原因6:ルーターや端末の性能がボトルネックになっている

高速な光回線を利用していても、ルーターのWAN・LANポートが1Gbps未満だったり、端末のネットワークアダプターが古かったりすると、速度に上限が生じます。複数の端末で同時に通信している場合は、ルーターの処理能力や接続台数も影響します。

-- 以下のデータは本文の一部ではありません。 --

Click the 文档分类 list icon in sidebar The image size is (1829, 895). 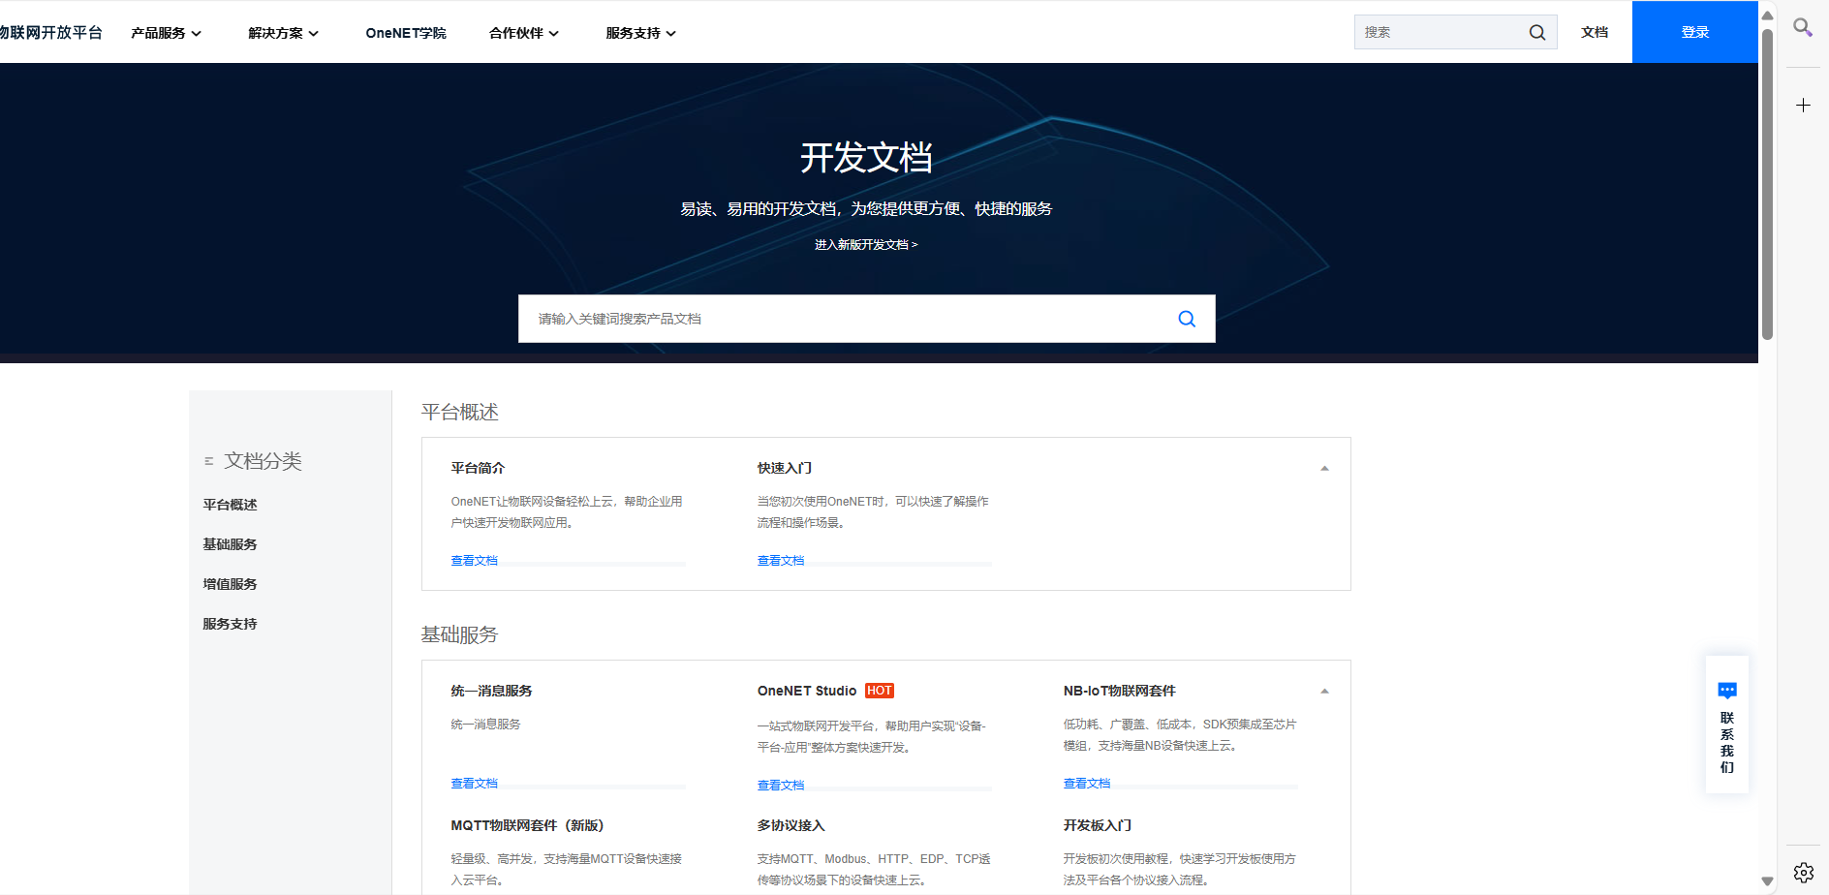209,460
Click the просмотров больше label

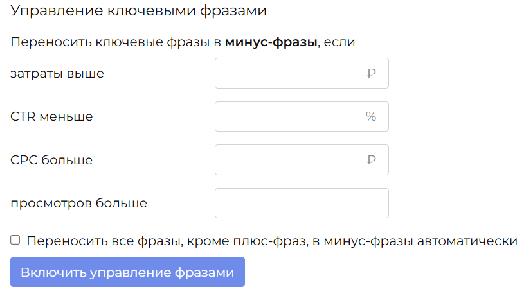pos(79,204)
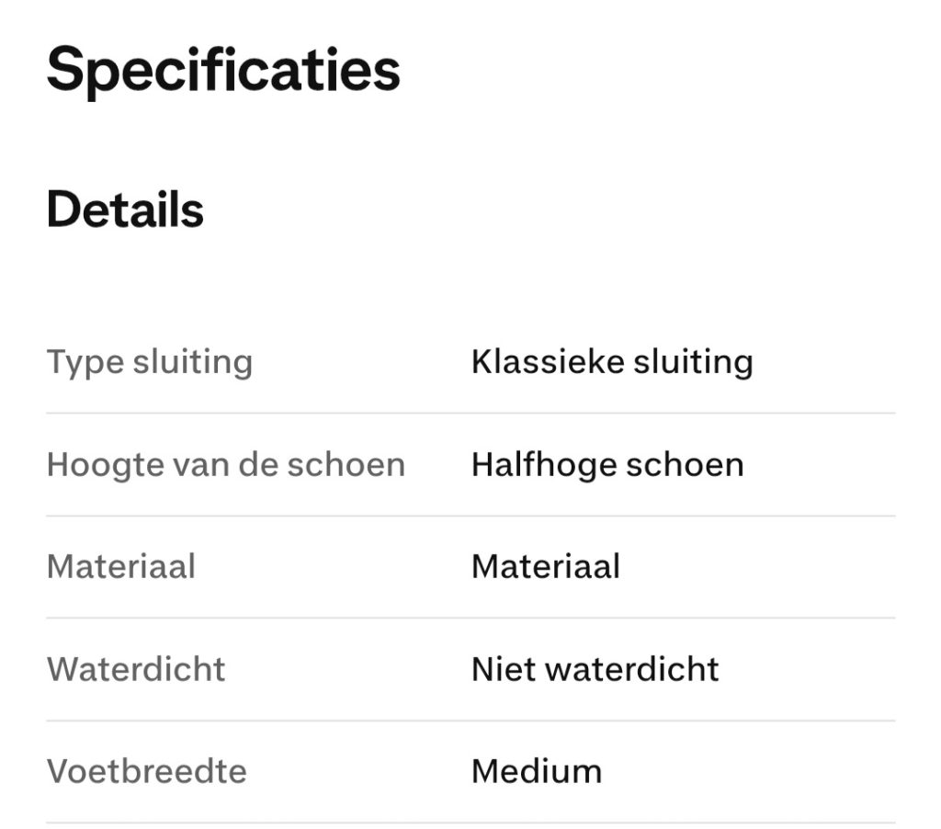This screenshot has height=829, width=941.
Task: Click the divider line below the Waterdicht row
Action: click(471, 721)
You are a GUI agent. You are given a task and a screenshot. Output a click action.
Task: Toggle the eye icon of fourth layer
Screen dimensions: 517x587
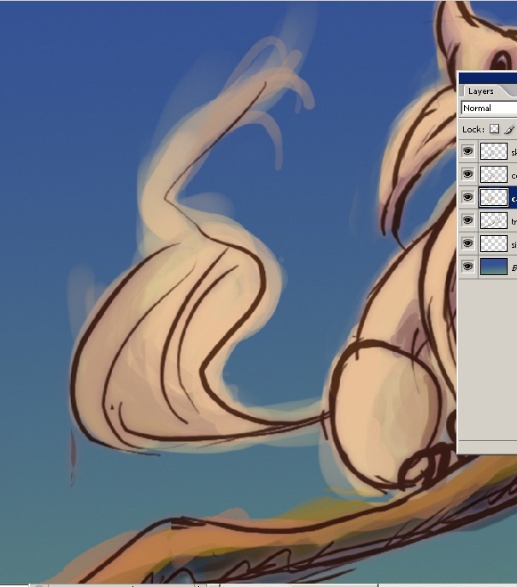point(467,220)
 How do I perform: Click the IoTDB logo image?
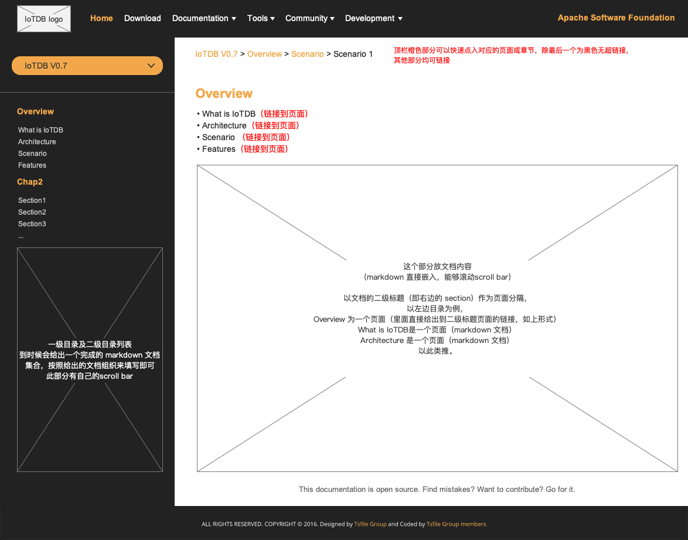coord(44,19)
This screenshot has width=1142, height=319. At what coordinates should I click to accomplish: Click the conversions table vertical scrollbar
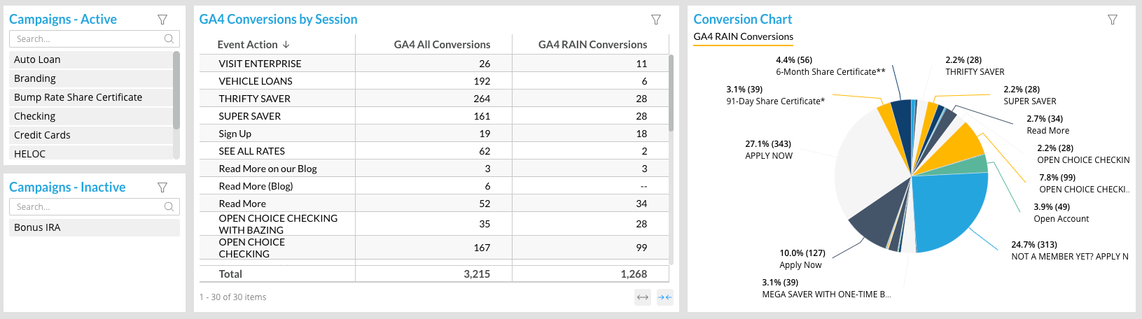[x=671, y=94]
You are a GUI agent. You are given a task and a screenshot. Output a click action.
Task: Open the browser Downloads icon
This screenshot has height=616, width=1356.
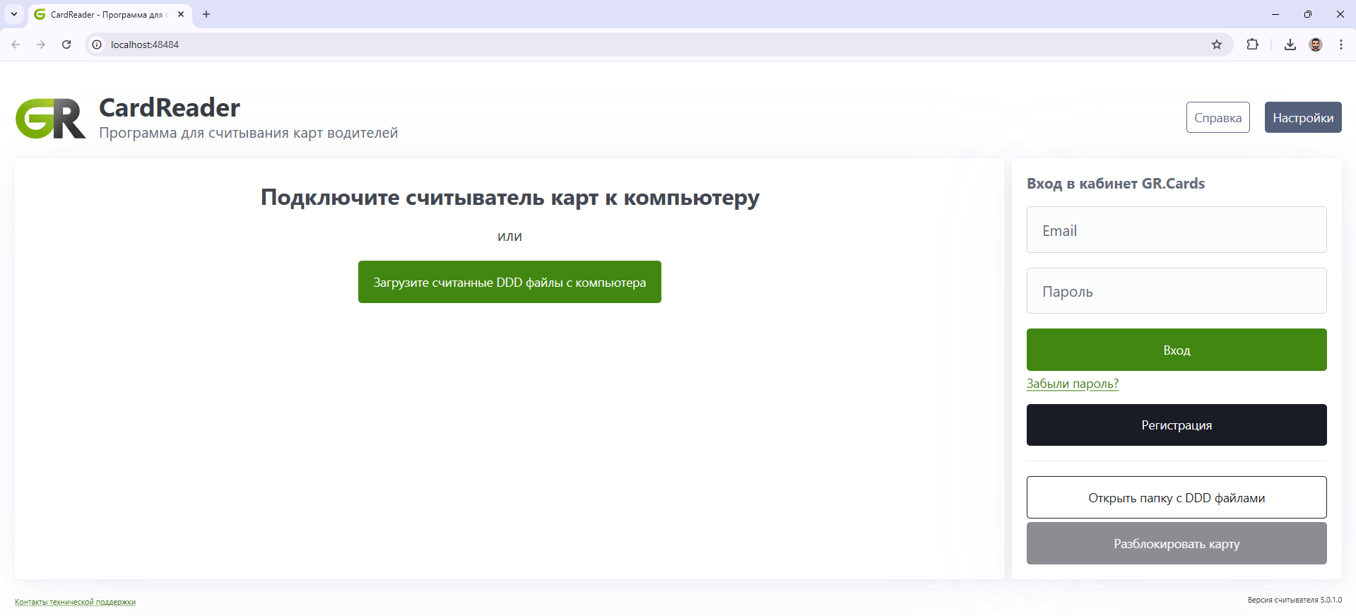1290,45
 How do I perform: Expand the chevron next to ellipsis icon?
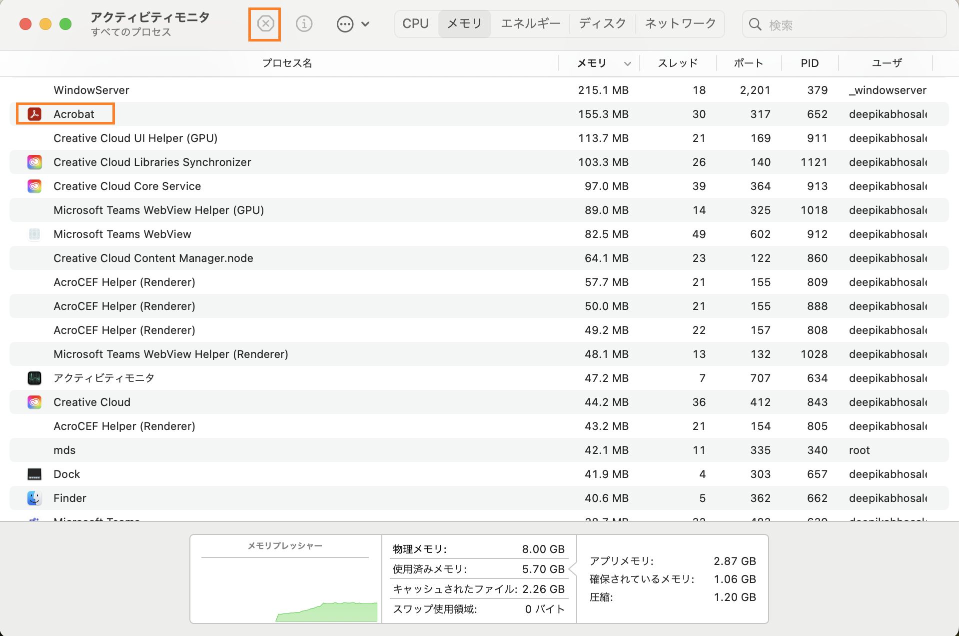(x=365, y=24)
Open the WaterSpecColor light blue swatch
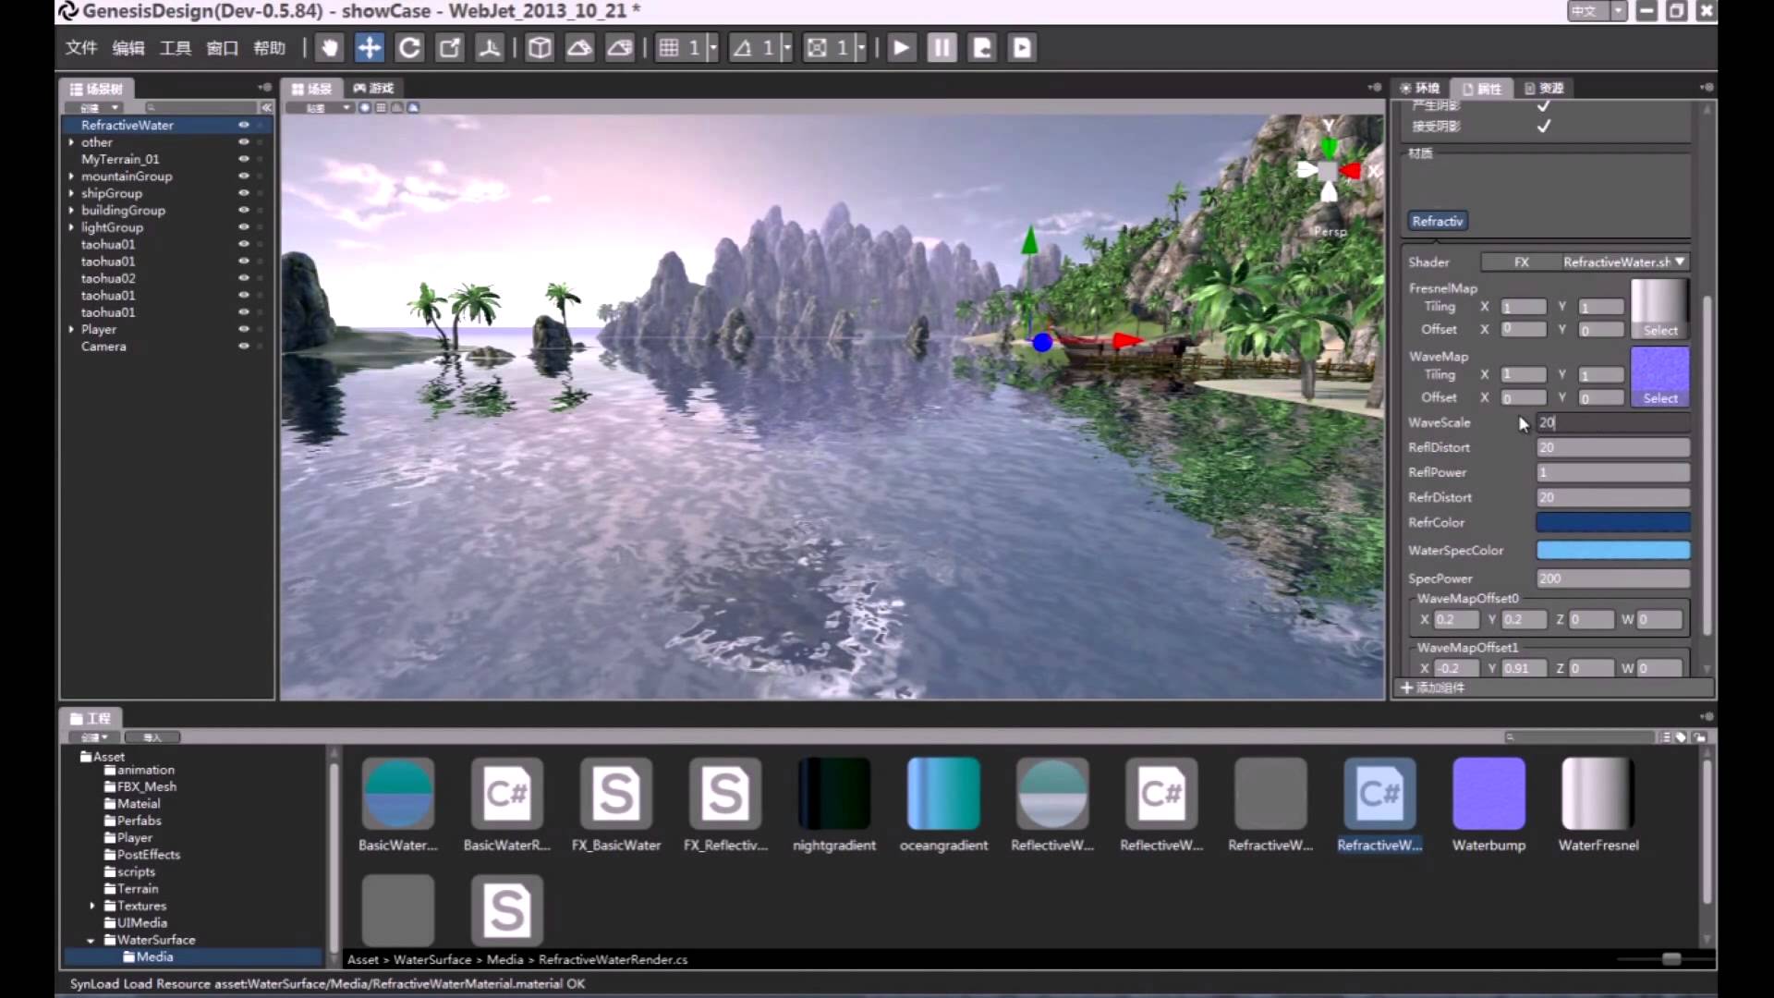1774x998 pixels. pyautogui.click(x=1613, y=550)
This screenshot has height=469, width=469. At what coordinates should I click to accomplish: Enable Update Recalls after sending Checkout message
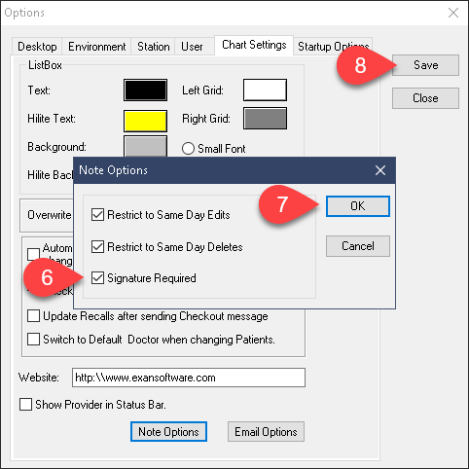[x=33, y=316]
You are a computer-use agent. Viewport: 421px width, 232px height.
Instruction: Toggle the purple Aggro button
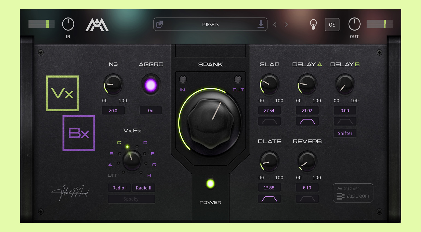coord(151,85)
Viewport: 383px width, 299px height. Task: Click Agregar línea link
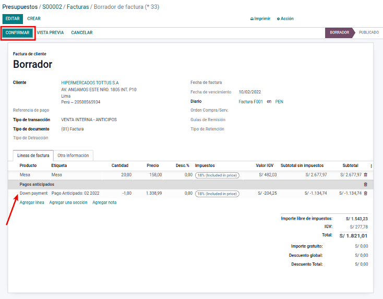pos(32,202)
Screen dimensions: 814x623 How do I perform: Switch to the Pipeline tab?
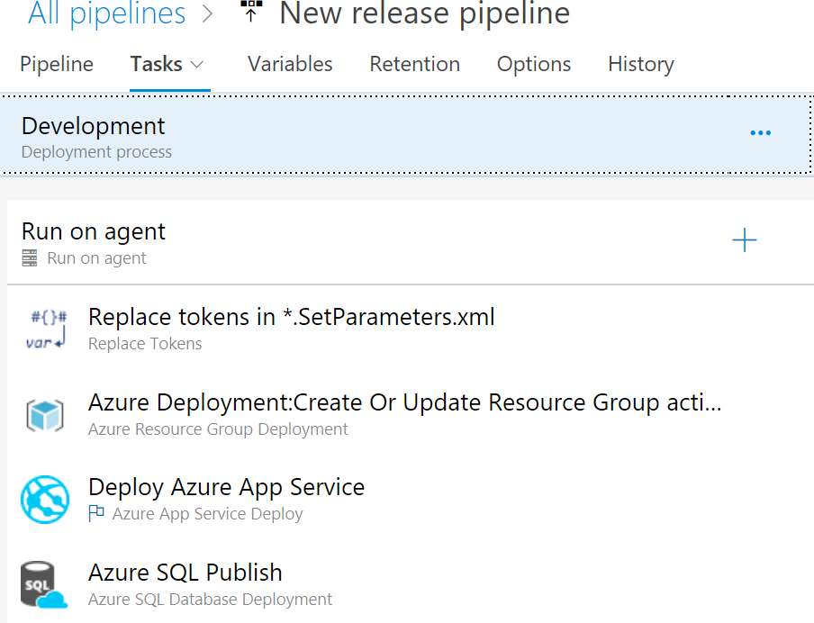tap(57, 65)
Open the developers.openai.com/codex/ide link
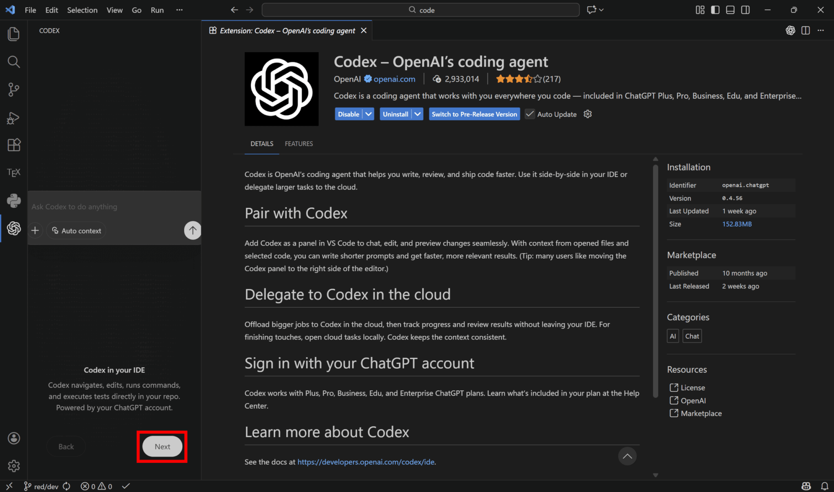834x492 pixels. pyautogui.click(x=366, y=462)
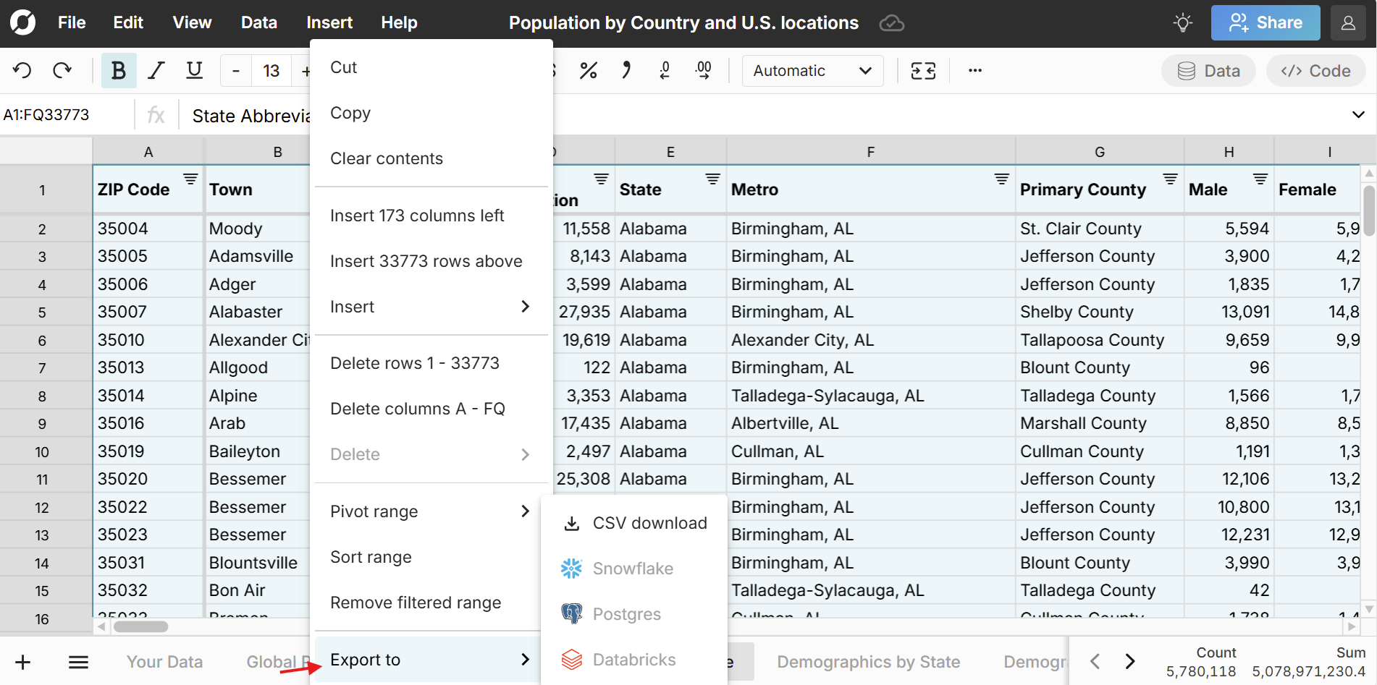This screenshot has height=685, width=1377.
Task: Switch to Demographics by State tab
Action: point(868,662)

ルーターのファームウェアが古い、メモリ負荷が高い、長期間再起動していないといった状態でも、一時的な不安定さが起こります。機器を再起動し、ケーブル規格、ポート速度、対応Wi-Fi規格を確認してください。

原因を切り分ける確認手順

  1. 契約速度と実測値の単位がMbpsかMB/sかを確認する。
  2. 同じ時間帯に複数のスピードテストを実行し、下り、上り、Ping、遅延を記録する。
  3. Wi-FiではなくLANケーブルで接続して結果を比較する。
  4. 異なる端末と複数のダウンロード先で速度を確認する。
  5. 時間帯による変化、ルーターの状態、プロバイダーの障害情報を調べる。

LAN接続では速くWi-Fiだけ遅い場合は宅内無線環境、すべての端末で夜間だけ遅い場合は回線やプロバイダーの混雑、特定のサービスだけ遅い場合は配信側の制限が主な候補になります。

MB/sを実際に改善するための対策

  • ルーターと端末を最新のファームウェアやOSに更新する。
  • 可能な場合は5GHz帯または6GHz帯を使い、ルーターを床や収納の奥から離す。
  • 重要なダウンロードやオンライン会議では有線LANを使用する。
  • 不要なバックアップ、動画配信、ゲーム更新などの同時通信を停止する。
  • LANケーブルとルーターのポートが必要な通信速度に対応しているか確認する。
  • IPv6やIPoEの利用条件をプロバイダーに確認する。

改善後は同じ端末、同じ接続方法、同じ測定先で再測定すると、対策の効果を比較しやすくなります。速度だけでなく、Pingや遅延、通信の安定性も確認することが重要です。

まとめ

MbpsからMB/sへの変換は、基本的に数値を8で割ります。ただし、実際の速度は通信 overhead、Wi-Fiの電波状態、回線混雑、サーバー側の制限、ルーターや端末の性能によって変化します。単位をそろえたうえで、有線接続、複数の測定先、時間帯の比較を行うと、原因を効率よく特定できます。